The Reaction Attempts Solvent Selector
The ONS Solubility Challenge and the Reaction Attempts project have now been integrated with code written by Andrew Lang to the point that recommendations for solvents are just a click away.
First use the Reaction Attempts Explorer either using the drop-down menus or substructure search as described previously. When a reaction of interest is identified just click on the the link for "Optimal Solvent Prediction".
The service will then provide a summary of solubility measurements and predictions, organized by the default criteria of minimum 0.3 M solubility of reactants, maximum 0.03 M solubility of the product and maximum solvent boiling point of 100 C. Liquid reactants (or reactants with melting points within 15 C of room temperature) are excluded since these generally have a high enough solubility in most solvents.
In the case of the Ugi reaction in this example, only the solubility of boc-glycine and the product are considered.
The results are color-coded.

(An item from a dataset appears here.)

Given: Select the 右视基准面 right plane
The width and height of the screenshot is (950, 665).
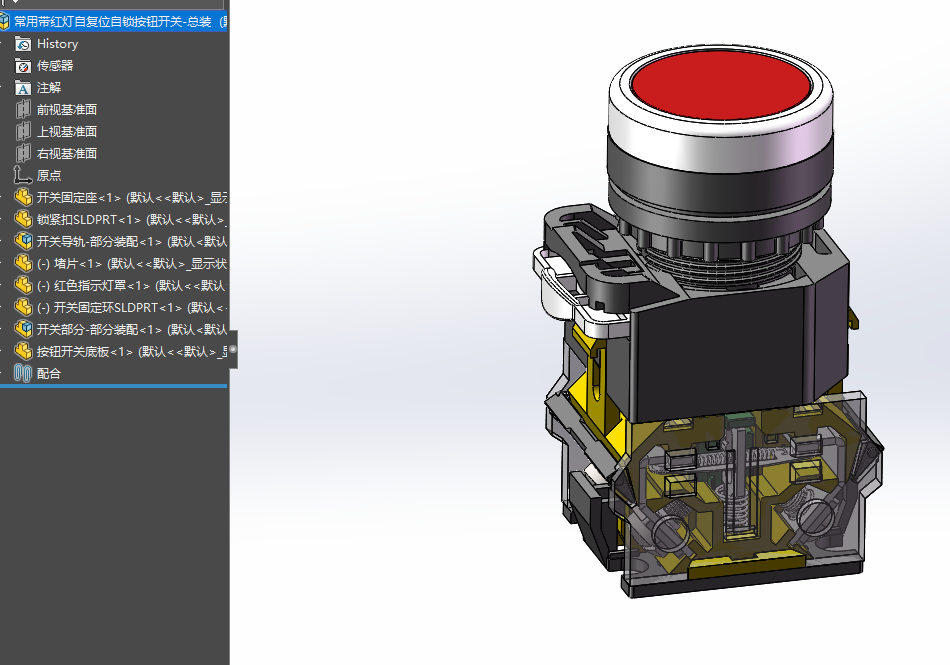Looking at the screenshot, I should click(66, 154).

In this case 14 solvents are coded green, indicating that all criteria were met. The fifteenth solvent is coded yellow, indicating that one of the criteria was not met - in this case the boiling point of 205 C is outside of the limit of 100 C. High boiling point solvents are not optimal for quickly obtaining the product as a dry solid after filtering. This criterion can be changed in the input fields at the top of the page. It is also possible to change the number of times the product is washed there. This will only change the estimated yield, which is based on carrying out the reaction at the concentration of the least soluble reactant, up to 1 M.Three columns are generated for the product and each reactant. The column on the right is the average of all measurements, as recorded in the SolubilitiesSum Spreadsheet. The middle column is a solubility prediction based on Abraham descriptors derived from experimental values, as described and used in the ONS Solubility Challenge book. The column on the left contains predictions from the Abraham001 model, which is based on calculated molecular descriptors only.
The numbers in bold represent the best solubility value available for each solvent. If a measurement is known, that will be the number used. If no measurement is available, the experimental Abraham descriptor model is used. If neither of these are available the predictions from the Abraham001 model are used by default.
From the list of solvents in the green section we find ethanol and acetonitrile. Both of these solvents were tried (as mixtures with methanol) in the optimization of this reaction (Bradley et al JoVE 2008) and provided good to intermediate results. THF was found to give low yields for this reaction and it scores at #51 in the yellow section, with a high solubility of the product accounting for the missed criterion.
One should keep in mind that this is just a tool to flag potentially interesting solvents. Common chemical sense needs to be used as well. For example, acetone and butanone are listed in the green section but these are incompatible with the Ugi reaction since they would compete with the aldehyde.
Note that the predictive models are way off in some cases. For example the Abraham001 model dramatically underestimates the solubilities of boc-glycine in the green section, while the measured Abraham descriptor model does much better for these cases. We will prioritize our next solubility measurements to try to improve the models - or at least understand what types of compounds are most likely to yield useful solubility estimates from these models.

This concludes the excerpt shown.